Fiquei lá em cima, bebericando um café, enquanto eles se espalhavam pelos espaços da Cultura. O que me encantou foi simples - ver muitos deles sentados nos duros sofás da livraria (acho que os sofás da Cultura dizem o seguinte: “podem ler os livros, mas aqui você não agüenta ficar muito tempo”) - , absortos em leituras, fazendo anotações, perguntando preços. Uma hora de vivência com o universo dos livros.

Na volta, um deles veio me contar, com uma alegria sincera, um conto dos Irmãos Grimm, que acabara de ler. Foi falando do texto, foi me contando a história em detalhes, enquanto atravessávamos o Bairro do Recife. Estava eufórico. Chegamos à escola, e ele ainda não tinha terminado. Vai contar o restante depois. Outra aluna contou que está lendo um livro aos pouquinhos, com visitas diárias à Cultura. Ela vai, lê um capítulo e depois segue para casa. Veio me perguntar o que é “psicologia evolutiva”, mas, apesar de ter muita gente de psicologia por perto, não sei o que é. Prometi resolver a questão na próxima aula. Aceito ajudas on line.

Então lembrei de uma história, acho que quem me contou foi o Inácio, se não foi, fica sendo. Dizem que Tarcísio, da gloriosa Livro 7, ficou sabendo que uma pessoa ía todos os dias, pegava um livro, lia, marcava e deixava escondido.Era, de certa forma, o “seu” livro, mesmo sem tê-lo comprado. O vendedor percebeu e avisou, mas Tarcísio disse que deixasse como estava. A pessoa leu o livro inteiro, em pequenos goles de alegria, em encontros silenciosos, certamente num temor contido de que o livro fosse vendido, e seus encontros terminasse. Ao final, Tarcísio deu o livro de presente, creio, não sei exatamente se deu, mas está dado, é a minha licença poética, quando a gente escreve, pode mudar o passado também.

Voltamos para a escola, eles me falaram da visita, dos livros, daquela inauguração. A alegria espantada era geral. “Dá vontade de levar todos os livros, professor”, disse um aluno, repetindo a mesma vontade que tenho.

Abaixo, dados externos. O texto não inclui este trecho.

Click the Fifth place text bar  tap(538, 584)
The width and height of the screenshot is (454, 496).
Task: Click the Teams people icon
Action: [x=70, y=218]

Uma aluna se encantou com um livro do Carlos Drummond, onde citava o Fernando Pessoa. Aproveitou a visita para copiar o poema inteiro. Tímida, não quis ler para a turma. Espero que esses alunos se encantem com o mundo da literatura, e façam seus vôos.

Lembro que cheguei ao Recife, em 1987, e trazia poucas coisas para começar a vida. Uma bolsa com as roupas e uma caixa, com meus livros fundamentais. Sem eles, eu não sairia de Fortaleza. Aliás, sairia sim, porque tenho uma alma de andarilho, mas ficaria capengando pela vida, até reencontrá-los. Percebi agora, escrevendo esta crônica, que isso foi há 18 anos, naquele intenso mês de julho. Por sorte do destino, fui morar em Casa Amarela, bairro popular e misturado, populoso e intenso. Definitivamente, sou um homem da Zona Norte do Recife, mas acho que isso não tem nada a ver com a crônica de hoje, que fala de inaugurações, estou misturando os assuntos, melhor parar por aqui.